K U C I N G
Dulu saya selalu mengidentifikasi diri sebagai dog lover. Setahun lalu semua berubah, gara-gara seonggok unyu kitten tak berdaya yang tidur mlungker di kolong kursi Helmen Coffee. Dia kecil sekali. Beberapa jam sebelumnya dia diselamatkan seorang teman dari tengah jalanan Denpasar yang aduhai ramai, berhadapan dengan motor dan mobil dan truk yang baginya mungkin seperti monster raksasa yang siap menggilasnya rata, membuatnya diam tak bergerak, beku ketakutan.

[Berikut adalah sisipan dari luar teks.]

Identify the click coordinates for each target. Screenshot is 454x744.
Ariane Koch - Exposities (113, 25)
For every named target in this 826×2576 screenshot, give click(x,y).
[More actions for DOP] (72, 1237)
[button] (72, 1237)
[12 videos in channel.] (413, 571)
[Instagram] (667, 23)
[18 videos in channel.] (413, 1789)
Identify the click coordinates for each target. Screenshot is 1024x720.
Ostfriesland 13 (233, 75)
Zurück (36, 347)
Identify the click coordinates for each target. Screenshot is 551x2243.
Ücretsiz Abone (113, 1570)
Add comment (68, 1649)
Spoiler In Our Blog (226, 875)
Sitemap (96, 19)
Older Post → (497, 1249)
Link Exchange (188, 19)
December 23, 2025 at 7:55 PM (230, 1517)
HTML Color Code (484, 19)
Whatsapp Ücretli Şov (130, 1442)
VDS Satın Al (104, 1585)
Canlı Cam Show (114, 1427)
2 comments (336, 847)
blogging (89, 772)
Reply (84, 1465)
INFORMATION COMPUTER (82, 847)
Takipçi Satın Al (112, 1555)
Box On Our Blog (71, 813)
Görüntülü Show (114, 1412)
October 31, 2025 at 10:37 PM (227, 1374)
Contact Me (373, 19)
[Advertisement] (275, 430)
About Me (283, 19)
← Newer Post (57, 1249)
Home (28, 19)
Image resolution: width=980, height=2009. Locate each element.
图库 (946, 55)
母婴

Tiga bulan kemudian, sehari sebelum acara Pengrupukan yang disusul dengan Nyepi, saya kembali menemukan onggokan unyu yang lain. Kali ini kitten hitam, mematung berhadapan dengan Fortuner tak kalah legam, dipapasi beberapa pengendara motor yang berhenti sejenak, melongok, lalu kembali melaju, tak peduli. Saya tidak berpikir. Saya pinggirkan motor, turun dan memungut tubuh mungil yang gemetar, lalu meneriakkan makian pada siapapun manusia kerdil tanpa hati yang berada di balik setir Fortuner kampret itu. Saya nggak yakin mereka dengar. But damn! That felt so good!
Sejak saat itu "keluarga" saya mendadak membesar. Anak-anak saya bertambah. Si Sulung yang anjing punya dua adik kucing. Semua betina. Dan mereka adalah girl power paling menyenangkan yang pernah saya kenal. I won't trade them for the world.
PS. Maafkan fotonya. Kasian mereka lagi bobok, jadi lampunya digelapin.
Comments
Post a Comment
Wanna lash The Bitch?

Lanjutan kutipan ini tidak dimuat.